| AIM OF THE EXERCISE |
Your task is to copy the stretch of lines in the records below that begins with the line containing "Privacy Policy | (31, 2496)" and ends with the line containing "Chettinad Recipes (40, 2299)", exactly as written, with nothing added.
Segment Start: ENTRIES PROVIDED
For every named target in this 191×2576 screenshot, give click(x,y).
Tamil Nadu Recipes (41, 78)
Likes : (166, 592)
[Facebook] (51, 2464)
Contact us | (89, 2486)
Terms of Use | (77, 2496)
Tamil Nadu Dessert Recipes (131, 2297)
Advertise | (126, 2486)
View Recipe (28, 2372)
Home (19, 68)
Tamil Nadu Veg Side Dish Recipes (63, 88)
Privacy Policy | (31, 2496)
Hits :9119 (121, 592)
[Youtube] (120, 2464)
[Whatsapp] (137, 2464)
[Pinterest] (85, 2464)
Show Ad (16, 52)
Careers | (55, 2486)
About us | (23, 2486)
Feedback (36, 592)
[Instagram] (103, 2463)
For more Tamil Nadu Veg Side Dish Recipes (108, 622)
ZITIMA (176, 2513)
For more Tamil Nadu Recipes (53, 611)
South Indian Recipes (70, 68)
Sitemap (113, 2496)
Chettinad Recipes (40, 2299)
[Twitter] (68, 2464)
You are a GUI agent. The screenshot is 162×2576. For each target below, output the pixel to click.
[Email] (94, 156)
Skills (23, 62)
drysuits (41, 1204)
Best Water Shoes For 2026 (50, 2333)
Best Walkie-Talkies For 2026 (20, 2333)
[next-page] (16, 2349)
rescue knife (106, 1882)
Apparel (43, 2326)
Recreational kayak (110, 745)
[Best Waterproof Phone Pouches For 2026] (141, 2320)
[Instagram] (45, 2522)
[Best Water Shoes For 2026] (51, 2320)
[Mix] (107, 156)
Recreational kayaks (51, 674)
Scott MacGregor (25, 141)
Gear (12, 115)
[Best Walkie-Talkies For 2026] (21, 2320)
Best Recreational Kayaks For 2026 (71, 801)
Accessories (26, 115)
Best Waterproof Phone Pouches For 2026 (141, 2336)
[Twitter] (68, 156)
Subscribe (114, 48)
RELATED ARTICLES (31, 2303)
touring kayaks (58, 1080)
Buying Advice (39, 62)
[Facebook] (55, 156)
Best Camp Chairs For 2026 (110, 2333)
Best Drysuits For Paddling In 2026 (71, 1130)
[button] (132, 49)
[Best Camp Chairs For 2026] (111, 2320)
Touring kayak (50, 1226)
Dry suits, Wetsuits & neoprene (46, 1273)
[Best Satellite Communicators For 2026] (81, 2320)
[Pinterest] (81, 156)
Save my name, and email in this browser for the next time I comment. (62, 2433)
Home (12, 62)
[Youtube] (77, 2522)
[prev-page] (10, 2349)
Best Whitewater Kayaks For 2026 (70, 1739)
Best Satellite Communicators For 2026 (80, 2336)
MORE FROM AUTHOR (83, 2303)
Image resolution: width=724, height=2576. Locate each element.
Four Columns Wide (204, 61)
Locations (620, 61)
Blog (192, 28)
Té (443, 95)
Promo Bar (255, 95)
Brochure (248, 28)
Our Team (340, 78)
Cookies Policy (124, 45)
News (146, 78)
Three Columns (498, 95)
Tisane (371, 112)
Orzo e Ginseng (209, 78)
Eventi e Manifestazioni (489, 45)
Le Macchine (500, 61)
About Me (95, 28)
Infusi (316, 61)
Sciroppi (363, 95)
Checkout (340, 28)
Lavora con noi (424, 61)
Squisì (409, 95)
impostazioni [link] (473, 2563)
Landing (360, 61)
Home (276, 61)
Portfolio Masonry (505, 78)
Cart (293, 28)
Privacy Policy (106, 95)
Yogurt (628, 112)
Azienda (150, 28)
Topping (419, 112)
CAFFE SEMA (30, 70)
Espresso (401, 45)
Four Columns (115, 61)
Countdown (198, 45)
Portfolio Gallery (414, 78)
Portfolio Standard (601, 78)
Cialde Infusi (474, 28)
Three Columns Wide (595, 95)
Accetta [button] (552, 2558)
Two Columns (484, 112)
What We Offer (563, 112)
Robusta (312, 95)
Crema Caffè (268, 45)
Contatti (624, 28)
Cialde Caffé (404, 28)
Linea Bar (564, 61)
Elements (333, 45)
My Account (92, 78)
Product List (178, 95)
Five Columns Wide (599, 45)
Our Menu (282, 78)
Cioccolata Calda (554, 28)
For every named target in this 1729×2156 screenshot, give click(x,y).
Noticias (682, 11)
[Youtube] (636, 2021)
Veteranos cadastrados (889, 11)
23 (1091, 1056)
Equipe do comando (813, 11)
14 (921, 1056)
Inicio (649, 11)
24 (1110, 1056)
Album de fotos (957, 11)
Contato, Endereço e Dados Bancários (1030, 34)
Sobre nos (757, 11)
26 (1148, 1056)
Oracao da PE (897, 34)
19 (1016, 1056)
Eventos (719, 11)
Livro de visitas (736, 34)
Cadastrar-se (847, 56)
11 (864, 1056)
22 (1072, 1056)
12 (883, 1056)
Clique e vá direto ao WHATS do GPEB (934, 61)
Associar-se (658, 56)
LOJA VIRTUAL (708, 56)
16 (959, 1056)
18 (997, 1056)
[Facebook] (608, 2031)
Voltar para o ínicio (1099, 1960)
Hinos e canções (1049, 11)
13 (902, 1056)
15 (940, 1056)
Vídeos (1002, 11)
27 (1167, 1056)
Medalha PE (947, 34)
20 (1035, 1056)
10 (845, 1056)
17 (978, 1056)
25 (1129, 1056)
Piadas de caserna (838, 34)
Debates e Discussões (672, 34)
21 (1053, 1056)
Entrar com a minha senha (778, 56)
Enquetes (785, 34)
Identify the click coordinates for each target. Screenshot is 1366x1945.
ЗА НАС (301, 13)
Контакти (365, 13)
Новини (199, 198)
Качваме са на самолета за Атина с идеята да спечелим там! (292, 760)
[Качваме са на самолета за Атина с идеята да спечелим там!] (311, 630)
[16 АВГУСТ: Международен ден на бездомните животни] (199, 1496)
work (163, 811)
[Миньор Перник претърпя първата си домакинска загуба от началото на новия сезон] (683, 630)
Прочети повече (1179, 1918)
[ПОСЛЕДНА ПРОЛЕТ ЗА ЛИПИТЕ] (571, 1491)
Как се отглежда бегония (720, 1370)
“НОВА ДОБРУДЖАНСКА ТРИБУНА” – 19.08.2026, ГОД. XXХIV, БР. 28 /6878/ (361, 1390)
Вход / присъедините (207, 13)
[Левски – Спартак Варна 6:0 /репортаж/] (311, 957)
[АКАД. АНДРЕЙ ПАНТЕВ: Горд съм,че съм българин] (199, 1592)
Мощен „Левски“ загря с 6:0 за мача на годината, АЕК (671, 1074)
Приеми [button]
Segment End: ENTRIES PROVIDED
| ANSWER BOX |
Privacy Policy | (31, 2496)
Hits :9119 (121, 592)
[Youtube] (120, 2464)
[Whatsapp] (137, 2464)
[Pinterest] (85, 2464)
Show Ad (16, 52)
Careers | (55, 2486)
About us | (23, 2486)
Feedback (36, 592)
[Instagram] (103, 2463)
For more Tamil Nadu Veg Side Dish Recipes (108, 622)
ZITIMA (176, 2513)
For more Tamil Nadu Recipes (53, 611)
South Indian Recipes (70, 68)
Sitemap (113, 2496)
Chettinad Recipes (40, 2299)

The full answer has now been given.